What is needed: Find the line with "Given: Switch to the Terminologie tab" in the entries below. Repeat it, every following line, and the line with "Where should I", exactly and with nothing added.

Extracted records:
☆ ☆ ☆ ☆ ☆

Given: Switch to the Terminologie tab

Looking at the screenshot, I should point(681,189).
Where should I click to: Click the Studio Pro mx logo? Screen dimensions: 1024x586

☆ ☆ ☆ ☆ ☆

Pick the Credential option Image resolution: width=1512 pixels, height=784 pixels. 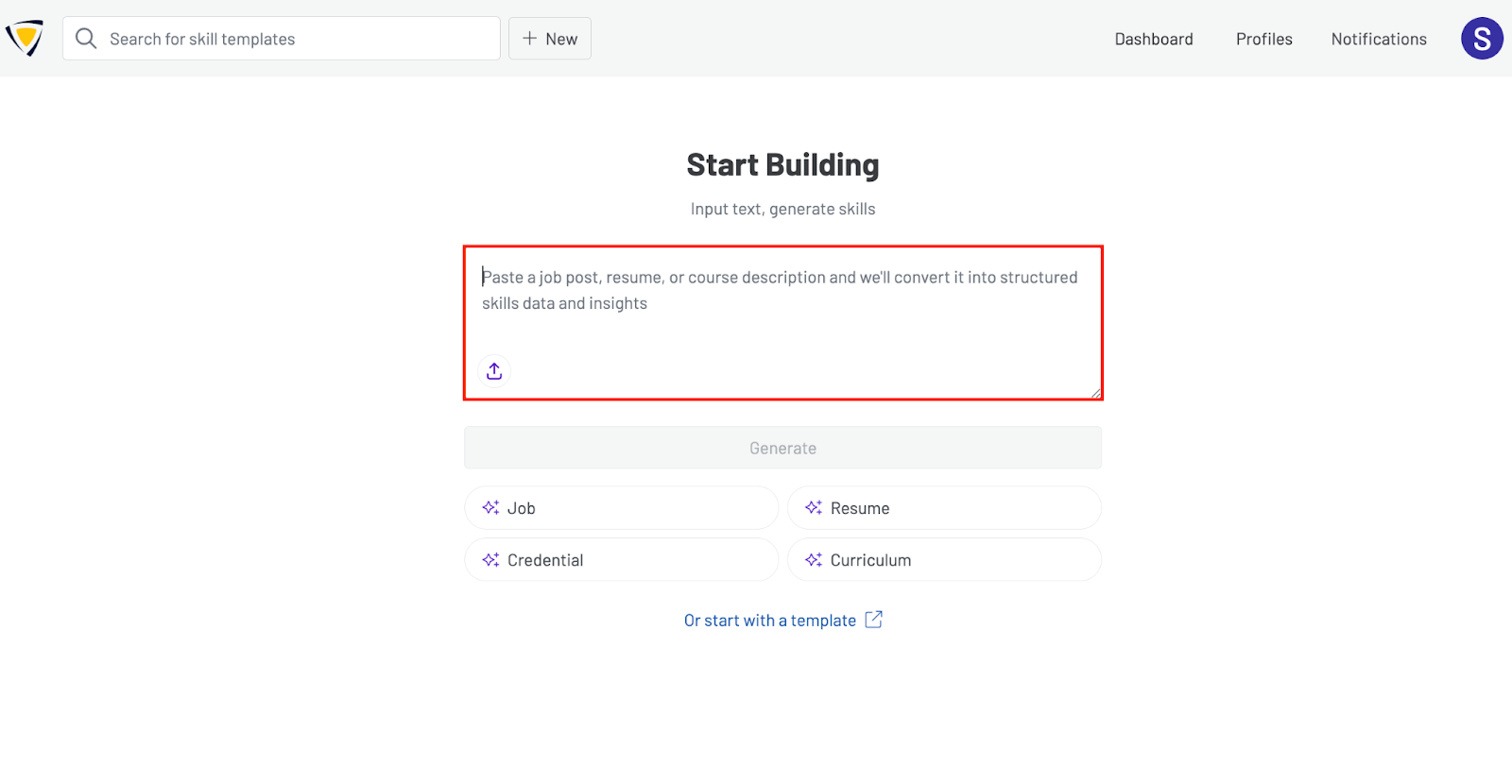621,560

☆ ☆ ☆ ☆ ☆

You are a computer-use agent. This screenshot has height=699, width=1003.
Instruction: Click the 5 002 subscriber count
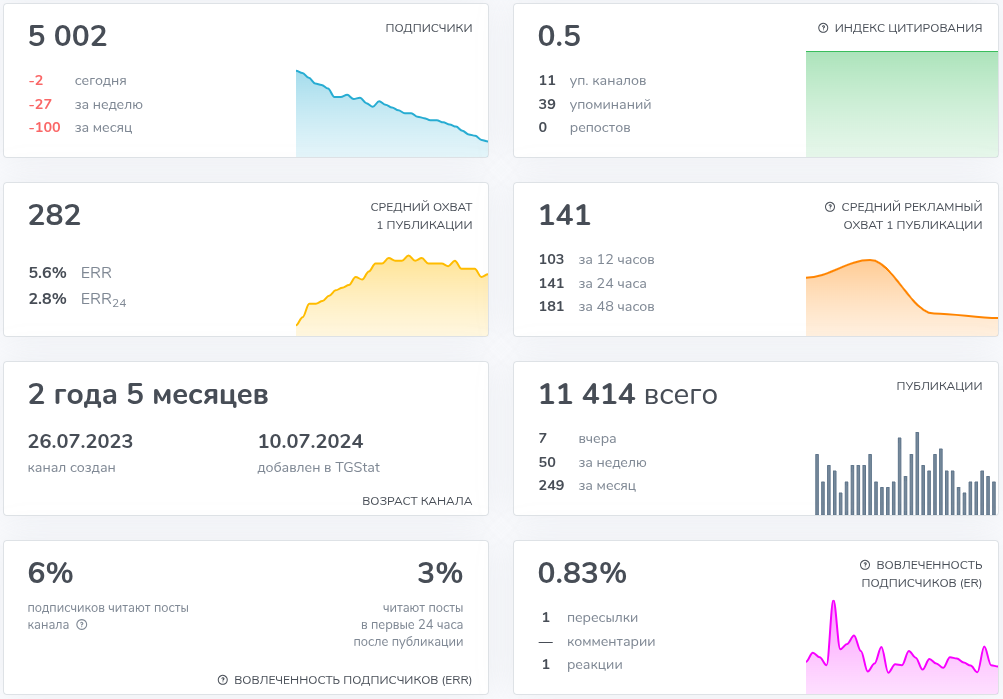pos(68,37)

☆ ☆ ☆ ☆ ☆

Solution below:
Given: Switch to the Terminologie tab

Looking at the screenshot, I should point(681,189).
Where should I click to: Click the Studio Pro mx logo? Screen dimensions: 1024x586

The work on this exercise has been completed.